▶ _Task item_
From the records below, transcribe exactly the lines that begin at the line with "This screenshot has width=640, height=567." and end at the line with "395x621 pixels.", both included.

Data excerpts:
---+---

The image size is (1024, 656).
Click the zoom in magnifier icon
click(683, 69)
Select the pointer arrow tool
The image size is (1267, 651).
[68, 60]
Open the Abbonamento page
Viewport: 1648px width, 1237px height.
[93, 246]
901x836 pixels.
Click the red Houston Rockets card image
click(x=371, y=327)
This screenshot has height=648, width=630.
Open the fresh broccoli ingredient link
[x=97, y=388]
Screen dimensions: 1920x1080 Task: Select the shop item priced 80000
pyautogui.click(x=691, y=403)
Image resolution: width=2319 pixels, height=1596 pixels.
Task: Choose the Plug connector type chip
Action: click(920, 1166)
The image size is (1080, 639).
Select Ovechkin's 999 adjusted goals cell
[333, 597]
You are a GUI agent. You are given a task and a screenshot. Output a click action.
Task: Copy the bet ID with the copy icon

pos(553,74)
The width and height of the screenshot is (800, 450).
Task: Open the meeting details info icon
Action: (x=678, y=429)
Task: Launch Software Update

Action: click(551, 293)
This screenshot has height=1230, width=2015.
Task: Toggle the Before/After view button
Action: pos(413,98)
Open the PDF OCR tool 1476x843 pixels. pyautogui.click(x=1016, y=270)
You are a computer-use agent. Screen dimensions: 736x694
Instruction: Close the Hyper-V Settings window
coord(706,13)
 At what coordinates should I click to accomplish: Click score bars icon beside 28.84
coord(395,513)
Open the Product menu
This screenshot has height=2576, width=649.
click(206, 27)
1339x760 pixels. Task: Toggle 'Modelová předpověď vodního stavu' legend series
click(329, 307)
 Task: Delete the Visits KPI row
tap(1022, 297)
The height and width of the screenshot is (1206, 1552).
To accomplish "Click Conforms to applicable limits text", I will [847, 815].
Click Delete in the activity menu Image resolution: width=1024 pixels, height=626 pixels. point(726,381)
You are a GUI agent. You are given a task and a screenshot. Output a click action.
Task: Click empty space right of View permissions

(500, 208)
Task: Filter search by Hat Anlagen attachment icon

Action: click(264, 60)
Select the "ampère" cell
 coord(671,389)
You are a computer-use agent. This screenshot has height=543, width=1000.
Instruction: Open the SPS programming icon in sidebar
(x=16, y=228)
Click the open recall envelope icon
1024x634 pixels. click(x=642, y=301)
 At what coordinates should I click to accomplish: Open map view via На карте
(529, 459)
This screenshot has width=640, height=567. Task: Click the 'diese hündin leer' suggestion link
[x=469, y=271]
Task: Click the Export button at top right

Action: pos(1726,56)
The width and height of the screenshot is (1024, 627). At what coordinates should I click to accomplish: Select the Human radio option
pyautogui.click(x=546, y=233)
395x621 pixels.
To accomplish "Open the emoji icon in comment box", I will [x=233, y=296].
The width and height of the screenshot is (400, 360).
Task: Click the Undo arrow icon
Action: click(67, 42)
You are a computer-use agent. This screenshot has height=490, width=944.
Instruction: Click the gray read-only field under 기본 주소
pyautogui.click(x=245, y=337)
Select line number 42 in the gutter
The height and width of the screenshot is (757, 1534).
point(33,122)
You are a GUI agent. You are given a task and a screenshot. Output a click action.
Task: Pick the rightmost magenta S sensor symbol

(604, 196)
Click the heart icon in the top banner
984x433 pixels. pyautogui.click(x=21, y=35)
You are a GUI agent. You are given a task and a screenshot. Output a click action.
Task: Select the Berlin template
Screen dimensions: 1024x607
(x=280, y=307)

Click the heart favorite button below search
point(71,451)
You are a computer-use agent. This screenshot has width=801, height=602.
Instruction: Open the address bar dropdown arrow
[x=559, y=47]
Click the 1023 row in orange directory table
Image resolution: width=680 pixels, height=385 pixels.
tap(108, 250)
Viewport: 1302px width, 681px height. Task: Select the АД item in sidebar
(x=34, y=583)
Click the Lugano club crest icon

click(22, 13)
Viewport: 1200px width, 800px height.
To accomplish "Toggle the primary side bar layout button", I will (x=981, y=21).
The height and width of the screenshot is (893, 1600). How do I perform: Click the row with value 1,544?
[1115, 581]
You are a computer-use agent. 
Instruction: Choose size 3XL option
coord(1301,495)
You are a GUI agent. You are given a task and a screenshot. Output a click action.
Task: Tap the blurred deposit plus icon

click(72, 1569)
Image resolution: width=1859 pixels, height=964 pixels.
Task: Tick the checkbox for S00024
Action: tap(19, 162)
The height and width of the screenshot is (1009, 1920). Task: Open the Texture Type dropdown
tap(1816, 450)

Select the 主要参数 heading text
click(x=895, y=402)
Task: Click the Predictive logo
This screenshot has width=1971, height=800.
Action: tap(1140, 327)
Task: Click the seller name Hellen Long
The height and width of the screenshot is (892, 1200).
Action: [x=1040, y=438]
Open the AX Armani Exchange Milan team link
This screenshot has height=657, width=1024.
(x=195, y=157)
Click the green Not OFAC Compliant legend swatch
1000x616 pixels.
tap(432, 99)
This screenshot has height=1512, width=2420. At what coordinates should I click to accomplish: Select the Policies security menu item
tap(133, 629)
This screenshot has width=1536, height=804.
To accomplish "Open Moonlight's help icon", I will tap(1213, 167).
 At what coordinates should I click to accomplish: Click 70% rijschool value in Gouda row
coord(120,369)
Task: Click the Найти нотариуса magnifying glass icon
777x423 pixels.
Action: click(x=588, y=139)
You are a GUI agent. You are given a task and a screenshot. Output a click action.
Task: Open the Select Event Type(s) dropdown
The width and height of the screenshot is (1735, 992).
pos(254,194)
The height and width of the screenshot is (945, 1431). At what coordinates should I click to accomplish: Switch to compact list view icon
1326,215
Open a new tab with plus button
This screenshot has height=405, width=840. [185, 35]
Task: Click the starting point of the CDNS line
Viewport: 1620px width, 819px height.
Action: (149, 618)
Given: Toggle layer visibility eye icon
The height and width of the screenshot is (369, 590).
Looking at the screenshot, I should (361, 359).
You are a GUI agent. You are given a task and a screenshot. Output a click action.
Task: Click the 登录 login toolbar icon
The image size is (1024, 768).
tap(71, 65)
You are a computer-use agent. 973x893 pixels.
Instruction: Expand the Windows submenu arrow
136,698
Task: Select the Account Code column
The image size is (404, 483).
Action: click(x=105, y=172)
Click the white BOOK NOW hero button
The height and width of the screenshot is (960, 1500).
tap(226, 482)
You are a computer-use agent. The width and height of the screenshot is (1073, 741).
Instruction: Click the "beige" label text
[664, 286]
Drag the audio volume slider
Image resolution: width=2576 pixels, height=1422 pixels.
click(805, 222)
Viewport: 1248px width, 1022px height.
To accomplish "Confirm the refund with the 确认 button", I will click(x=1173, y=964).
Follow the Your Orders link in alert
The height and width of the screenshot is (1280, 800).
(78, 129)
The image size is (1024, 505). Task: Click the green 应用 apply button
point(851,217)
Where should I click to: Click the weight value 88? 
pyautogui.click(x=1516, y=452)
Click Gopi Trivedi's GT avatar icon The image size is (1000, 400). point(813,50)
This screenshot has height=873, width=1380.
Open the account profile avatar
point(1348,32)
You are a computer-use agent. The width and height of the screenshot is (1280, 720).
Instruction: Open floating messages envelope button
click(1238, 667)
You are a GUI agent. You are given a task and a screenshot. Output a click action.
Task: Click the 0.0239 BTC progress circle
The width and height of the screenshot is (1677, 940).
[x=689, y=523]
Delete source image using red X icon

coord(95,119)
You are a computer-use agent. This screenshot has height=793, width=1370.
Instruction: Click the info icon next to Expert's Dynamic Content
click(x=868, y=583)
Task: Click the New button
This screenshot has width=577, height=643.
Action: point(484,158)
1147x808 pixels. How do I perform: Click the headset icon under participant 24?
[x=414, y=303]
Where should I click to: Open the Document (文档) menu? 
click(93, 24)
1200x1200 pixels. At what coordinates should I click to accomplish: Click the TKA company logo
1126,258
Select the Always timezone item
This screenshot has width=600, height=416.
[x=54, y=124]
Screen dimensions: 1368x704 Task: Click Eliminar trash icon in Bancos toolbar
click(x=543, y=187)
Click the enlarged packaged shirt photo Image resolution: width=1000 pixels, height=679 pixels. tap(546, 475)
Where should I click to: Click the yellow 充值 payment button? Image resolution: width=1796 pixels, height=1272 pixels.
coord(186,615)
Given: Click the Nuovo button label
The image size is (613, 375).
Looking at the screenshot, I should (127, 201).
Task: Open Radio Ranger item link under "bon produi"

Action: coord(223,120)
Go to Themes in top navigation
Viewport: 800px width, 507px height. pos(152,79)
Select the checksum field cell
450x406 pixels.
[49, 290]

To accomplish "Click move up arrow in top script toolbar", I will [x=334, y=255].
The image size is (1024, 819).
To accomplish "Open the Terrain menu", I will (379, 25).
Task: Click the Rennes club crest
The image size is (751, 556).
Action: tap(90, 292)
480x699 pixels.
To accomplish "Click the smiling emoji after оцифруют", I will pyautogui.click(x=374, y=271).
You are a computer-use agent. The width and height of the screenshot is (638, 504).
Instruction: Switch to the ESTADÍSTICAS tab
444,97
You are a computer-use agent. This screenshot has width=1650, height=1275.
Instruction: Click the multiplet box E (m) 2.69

---+---

▶ _Result for this exercise_
This screenshot has width=640, height=567. Task: Click the 'diese hündin leer' suggestion link
[x=469, y=271]
Task: Click the Export button at top right

Action: pos(1726,56)
The width and height of the screenshot is (1024, 627). At what coordinates should I click to accomplish: Select the Human radio option
pyautogui.click(x=546, y=233)
395x621 pixels.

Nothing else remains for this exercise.